(Collected data)
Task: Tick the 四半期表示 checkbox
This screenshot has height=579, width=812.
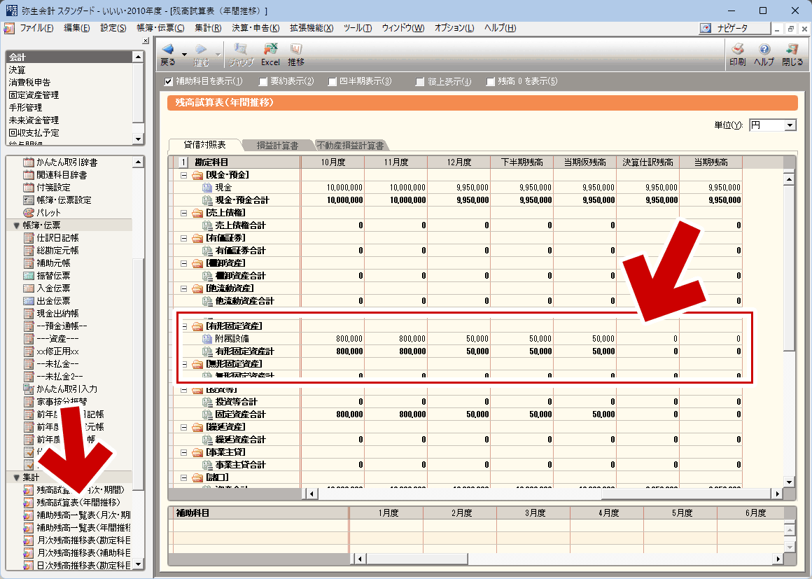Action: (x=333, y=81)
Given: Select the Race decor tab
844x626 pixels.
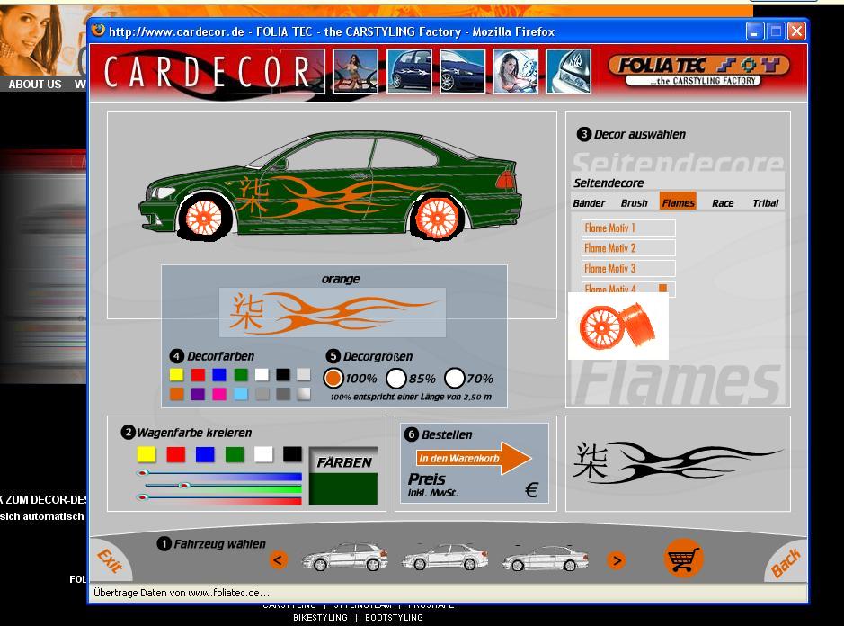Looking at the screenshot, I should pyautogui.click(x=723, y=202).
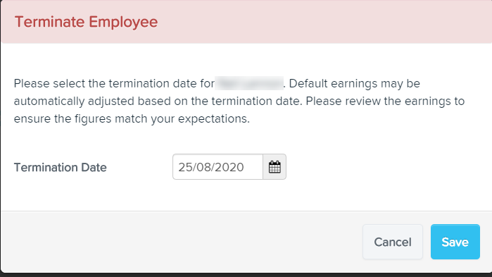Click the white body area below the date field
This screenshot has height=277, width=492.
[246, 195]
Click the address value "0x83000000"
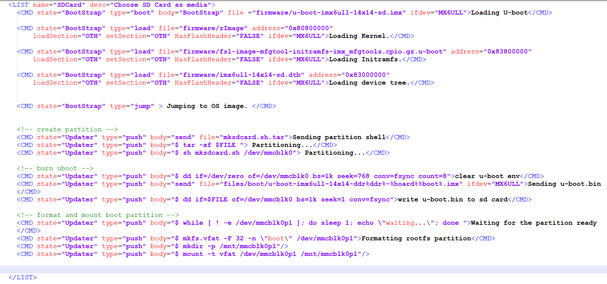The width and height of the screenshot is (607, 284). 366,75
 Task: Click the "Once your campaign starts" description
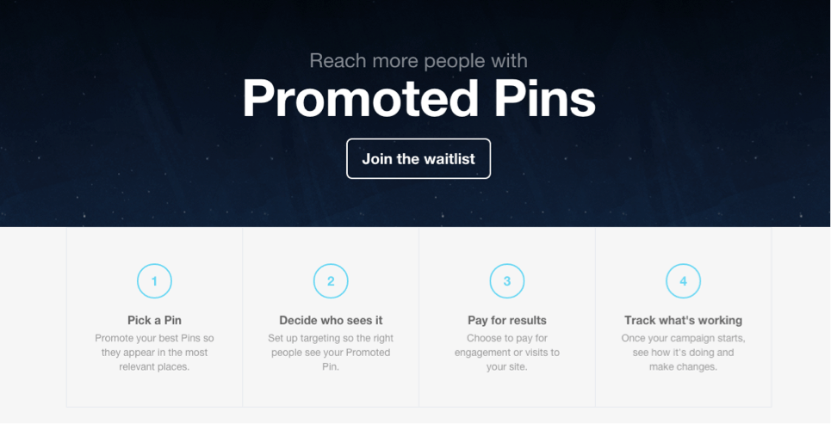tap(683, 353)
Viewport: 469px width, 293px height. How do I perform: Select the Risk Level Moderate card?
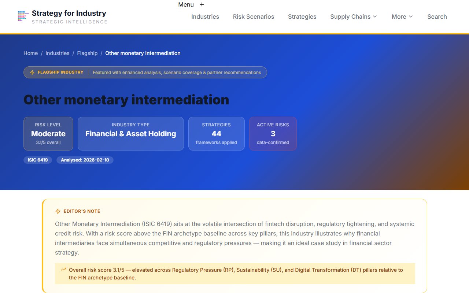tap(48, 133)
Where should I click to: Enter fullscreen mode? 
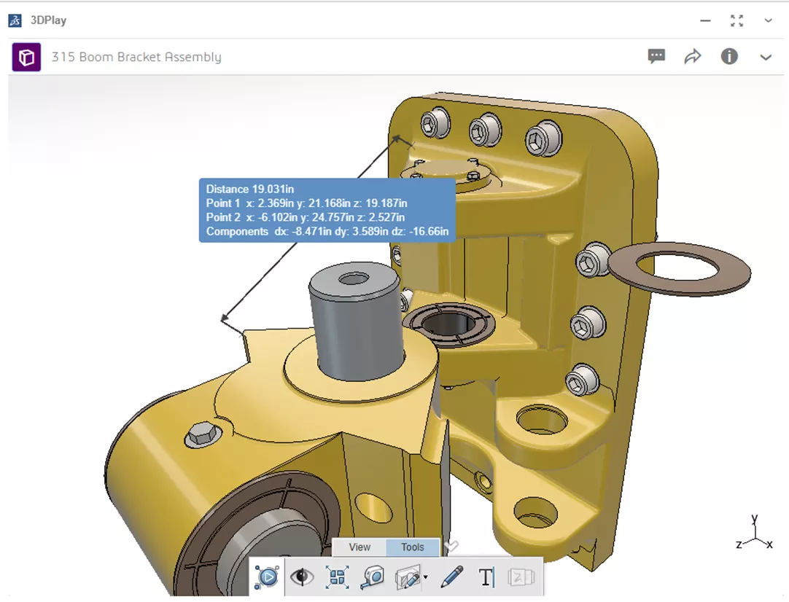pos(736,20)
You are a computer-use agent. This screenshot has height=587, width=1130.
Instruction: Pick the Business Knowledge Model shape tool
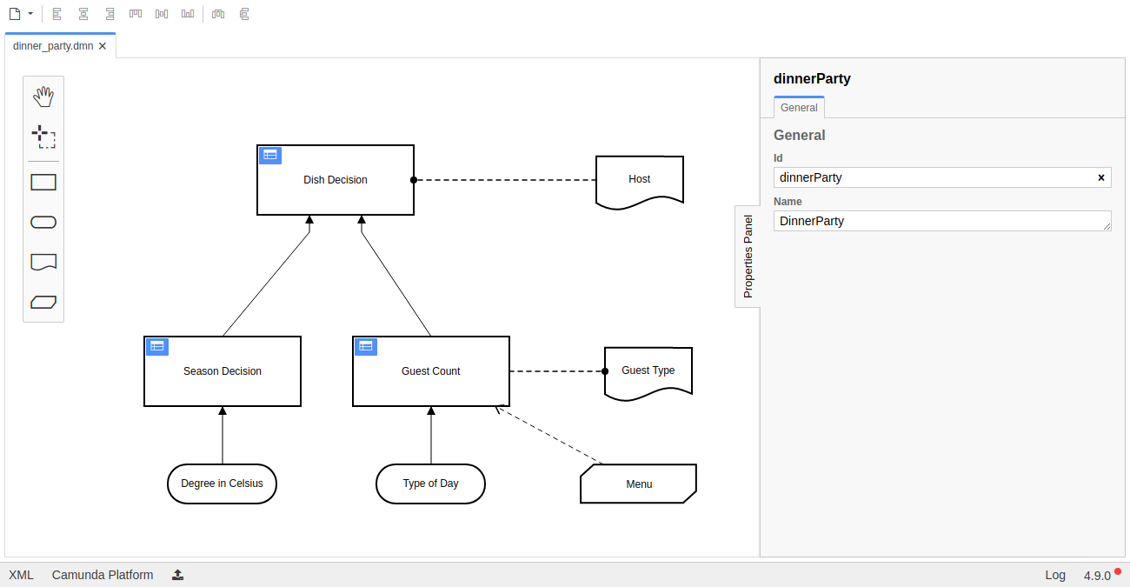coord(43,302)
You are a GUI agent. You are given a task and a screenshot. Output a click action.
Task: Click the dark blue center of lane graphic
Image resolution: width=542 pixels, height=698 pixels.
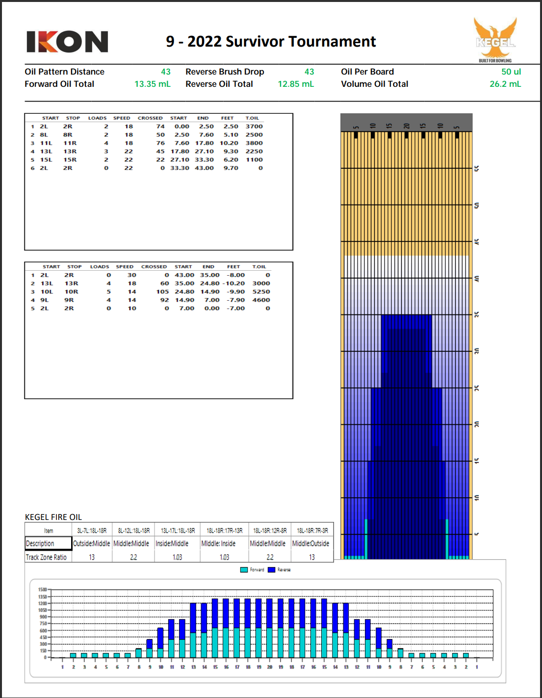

#### Exercise directions:
Among the records above, how many lines carry the string "agent"? Reply with the number alone.

#### Result below:
2